Instructions to follow :: Convert the entries below into a numbered list, one line per item, leaving out any blank lines.

....

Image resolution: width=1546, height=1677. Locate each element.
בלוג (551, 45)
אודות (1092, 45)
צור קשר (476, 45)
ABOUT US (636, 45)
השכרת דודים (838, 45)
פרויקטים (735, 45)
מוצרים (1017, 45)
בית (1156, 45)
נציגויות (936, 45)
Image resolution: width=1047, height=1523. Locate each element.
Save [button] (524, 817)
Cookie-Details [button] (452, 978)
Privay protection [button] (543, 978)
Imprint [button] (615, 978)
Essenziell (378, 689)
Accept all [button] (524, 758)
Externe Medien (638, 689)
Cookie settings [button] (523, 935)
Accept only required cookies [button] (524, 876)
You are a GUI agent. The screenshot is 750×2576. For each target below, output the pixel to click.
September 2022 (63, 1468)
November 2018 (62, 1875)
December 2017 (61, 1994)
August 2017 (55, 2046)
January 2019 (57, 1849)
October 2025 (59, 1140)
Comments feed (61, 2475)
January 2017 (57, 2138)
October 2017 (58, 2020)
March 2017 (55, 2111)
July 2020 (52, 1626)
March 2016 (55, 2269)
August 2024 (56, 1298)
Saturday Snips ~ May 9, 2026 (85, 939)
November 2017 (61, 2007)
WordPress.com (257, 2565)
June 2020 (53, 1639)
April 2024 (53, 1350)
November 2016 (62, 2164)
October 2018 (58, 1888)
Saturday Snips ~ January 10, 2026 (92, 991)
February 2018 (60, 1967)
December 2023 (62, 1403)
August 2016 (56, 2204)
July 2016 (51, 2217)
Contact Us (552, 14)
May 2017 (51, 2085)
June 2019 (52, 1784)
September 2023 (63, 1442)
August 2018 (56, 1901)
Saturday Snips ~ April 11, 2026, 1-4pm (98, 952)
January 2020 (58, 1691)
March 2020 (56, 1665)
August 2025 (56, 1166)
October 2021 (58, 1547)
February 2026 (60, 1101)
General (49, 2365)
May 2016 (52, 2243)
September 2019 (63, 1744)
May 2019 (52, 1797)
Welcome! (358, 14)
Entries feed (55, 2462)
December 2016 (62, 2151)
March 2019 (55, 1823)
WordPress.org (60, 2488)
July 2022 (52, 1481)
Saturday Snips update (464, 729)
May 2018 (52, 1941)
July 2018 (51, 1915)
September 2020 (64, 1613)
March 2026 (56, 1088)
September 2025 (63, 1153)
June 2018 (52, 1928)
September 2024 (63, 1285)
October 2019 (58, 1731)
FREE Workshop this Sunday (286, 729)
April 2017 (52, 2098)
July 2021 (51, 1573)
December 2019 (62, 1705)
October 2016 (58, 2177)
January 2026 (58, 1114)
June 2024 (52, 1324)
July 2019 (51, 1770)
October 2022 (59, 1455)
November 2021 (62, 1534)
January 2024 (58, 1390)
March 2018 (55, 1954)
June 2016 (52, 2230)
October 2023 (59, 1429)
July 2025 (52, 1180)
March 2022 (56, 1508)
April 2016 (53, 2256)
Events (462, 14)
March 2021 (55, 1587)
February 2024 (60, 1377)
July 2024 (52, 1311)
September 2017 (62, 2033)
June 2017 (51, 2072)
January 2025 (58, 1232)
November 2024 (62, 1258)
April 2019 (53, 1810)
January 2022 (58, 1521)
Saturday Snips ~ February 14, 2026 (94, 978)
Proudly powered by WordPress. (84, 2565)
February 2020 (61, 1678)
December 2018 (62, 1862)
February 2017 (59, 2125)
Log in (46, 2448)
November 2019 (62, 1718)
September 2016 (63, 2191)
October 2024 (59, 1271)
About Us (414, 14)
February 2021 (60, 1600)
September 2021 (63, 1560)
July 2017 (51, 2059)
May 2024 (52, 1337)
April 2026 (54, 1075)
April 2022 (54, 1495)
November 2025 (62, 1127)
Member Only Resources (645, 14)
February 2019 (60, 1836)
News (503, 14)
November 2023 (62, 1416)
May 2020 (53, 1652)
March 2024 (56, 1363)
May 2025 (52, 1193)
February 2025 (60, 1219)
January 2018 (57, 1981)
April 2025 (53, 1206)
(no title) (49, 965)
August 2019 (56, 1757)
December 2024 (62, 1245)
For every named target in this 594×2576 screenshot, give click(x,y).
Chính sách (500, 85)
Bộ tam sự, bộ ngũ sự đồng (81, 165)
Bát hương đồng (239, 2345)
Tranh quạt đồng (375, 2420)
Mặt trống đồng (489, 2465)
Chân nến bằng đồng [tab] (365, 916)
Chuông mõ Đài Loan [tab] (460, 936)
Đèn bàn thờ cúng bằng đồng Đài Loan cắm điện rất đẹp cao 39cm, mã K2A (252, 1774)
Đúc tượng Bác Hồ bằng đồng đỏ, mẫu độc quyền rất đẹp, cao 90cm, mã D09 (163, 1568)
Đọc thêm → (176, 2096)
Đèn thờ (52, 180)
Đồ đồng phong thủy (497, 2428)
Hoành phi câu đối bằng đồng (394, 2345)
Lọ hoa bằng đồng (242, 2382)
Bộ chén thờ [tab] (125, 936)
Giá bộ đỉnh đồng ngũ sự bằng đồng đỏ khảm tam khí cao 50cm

....

Response for this exercise ::
1. Image resolution: width=1546, height=1677. Locate each element.
2. בלוג (551, 45)
3. אודות (1092, 45)
4. צור קשר (476, 45)
5. ABOUT US (636, 45)
6. השכרת דודים (838, 45)
7. פרויקטים (735, 45)
8. מוצרים (1017, 45)
9. בית (1156, 45)
10. נציגויות (936, 45)
11. Image resolution: width=1047, height=1523. Locate each element.
12. Save [button] (524, 817)
13. Cookie-Details [button] (452, 978)
14. Privay protection [button] (543, 978)
15. Imprint [button] (615, 978)
16. Essenziell (378, 689)
17. Accept all [button] (524, 758)
18. Externe Medien (638, 689)
19. Cookie settings [button] (523, 935)
20. Accept only required cookies [button] (524, 876)
21. You are a GUI agent. The screenshot is 750×2576. For each target below, output the pixel to click.
22. September 2022 (63, 1468)
23. November 2018 (62, 1875)
24. December 2017 (61, 1994)
25. August 2017 (55, 2046)
26. January 2019 (57, 1849)
27. October 2025 (59, 1140)
28. Comments feed (61, 2475)
29. January 2017 (57, 2138)
30. October 2017 (58, 2020)
31. March 2017 (55, 2111)
32. July 2020 (52, 1626)
33. March 2016 (55, 2269)
34. August 2024 (56, 1298)
35. Saturday Snips ~ May 9, 2026 (85, 939)
36. November 2017 (61, 2007)
37. WordPress.com (257, 2565)
38. June 2020 (53, 1639)
39. April 2024 (53, 1350)
40. November 2016 (62, 2164)
41. October 2018 (58, 1888)
42. Saturday Snips ~ January 10, 2026 (92, 991)
43. February 2018 (60, 1967)
44. December 2023 (62, 1403)
45. August 2016 (56, 2204)
46. July 2016 (51, 2217)
47. Contact Us (552, 14)
48. May 2017 (51, 2085)
49. June 2019 (52, 1784)
50. September 2023 (63, 1442)
51. August 2018 (56, 1901)
52. Saturday Snips ~ April 11, 2026, 1-4pm (98, 952)
53. January 2020 (58, 1691)
54. March 2020 (56, 1665)
55. August 2025 (56, 1166)
56. October 2021 (58, 1547)
57. February 2026 (60, 1101)
58. General (49, 2365)
59. May 2016 (52, 2243)
60. September 2019 (63, 1744)
61. May 2019 (52, 1797)
62. Welcome! (358, 14)
63. Entries feed (55, 2462)
64. December 2016 (62, 2151)
65. March 2019 (55, 1823)
66. WordPress.org (60, 2488)
67. July 2022 (52, 1481)
68. Saturday Snips update (464, 729)
69. May 2018 (52, 1941)
70. July 2018 (51, 1915)
71. September 2020 (64, 1613)
72. March 2026 (56, 1088)
73. September 2025 (63, 1153)
74. June 2018 (52, 1928)
75. September 2024 (63, 1285)
76. October 2019 (58, 1731)
77. FREE Workshop this Sunday (286, 729)
78. April 2017 (52, 2098)
79. July 2021 (51, 1573)
80. December 2019 (62, 1705)
81. October 2016 (58, 2177)
82. January 2026 (58, 1114)
83. June 2024 (52, 1324)
84. July 2019 (51, 1770)
85. October 2022 (59, 1455)
86. November 2021 (62, 1534)
87. January 2024 (58, 1390)
88. March 2018 (55, 1954)
89. June 2016 (52, 2230)
90. October 2023 (59, 1429)
91. July 2025 (52, 1180)
92. March 2022 (56, 1508)
93. April 2016 (53, 2256)
94. Events (462, 14)
95. March 2021 (55, 1587)
96. February 2024 (60, 1377)
97. July 2024 (52, 1311)
98. September 2017 (62, 2033)
99. June 2017 (51, 2072)
100. January 2025 (58, 1232)
101. November 2024 (62, 1258)
102. April 2019 (53, 1810)
103. January 2022 (58, 1521)
104. Saturday Snips ~ February 14, 2026 (94, 978)
105. Proudly powered by WordPress. (84, 2565)
106. February 2020 (61, 1678)
107. December 2018 (62, 1862)
108. February 2017 (59, 2125)
109. Log in (46, 2448)
110. November 2019 (62, 1718)
111. September 2016 (63, 2191)
112. October 2024 (59, 1271)
113. About Us (414, 14)
114. February 2021 (60, 1600)
115. September 2021 (63, 1560)
116. July 2017 (51, 2059)
117. May 2024 (52, 1337)
118. April 2026 (54, 1075)
119. April 2022 (54, 1495)
120. November 2025 (62, 1127)
121. Member Only Resources (645, 14)
122. February 2019 (60, 1836)
123. News (503, 14)
124. November 2023 (62, 1416)
125. May 2020 (53, 1652)
126. March 2024 (56, 1363)
127. May 2025 (52, 1193)
128. February 2025 (60, 1219)
129. January 2018 (57, 1981)
130. April 2025 (53, 1206)
131. (no title) (49, 965)
132. August 2019 (56, 1757)
133. December 2024 (62, 1245)
134. For every named target in this 594×2576 screenshot, give click(x,y).
135. Chính sách (500, 85)
136. Bộ tam sự, bộ ngũ sự đồng (81, 165)
137. Bát hương đồng (239, 2345)
138. Tranh quạt đồng (375, 2420)
139. Mặt trống đồng (489, 2465)
140. Chân nến bằng đồng [tab] (365, 916)
141. Chuông mõ Đài Loan [tab] (460, 936)
142. Đèn bàn thờ cúng bằng đồng Đài Loan cắm điện rất đẹp cao 39cm, mã K2A (252, 1774)
143. Đúc tượng Bác Hồ bằng đồng đỏ, mẫu độc quyền rất đẹp, cao 90cm, mã D09 (163, 1568)
144. Đọc thêm → (176, 2096)
145. Đèn thờ (52, 180)
146. Đồ đồng phong thủy (497, 2428)
147. Hoành phi câu đối bằng đồng (394, 2345)
148. Lọ hoa bằng đồng (242, 2382)
149. Bộ chén thờ [tab] (125, 936)
150. Giá bộ đỉnh đồng ngũ sự bằng đồng đỏ khảm tam khí cao 50cm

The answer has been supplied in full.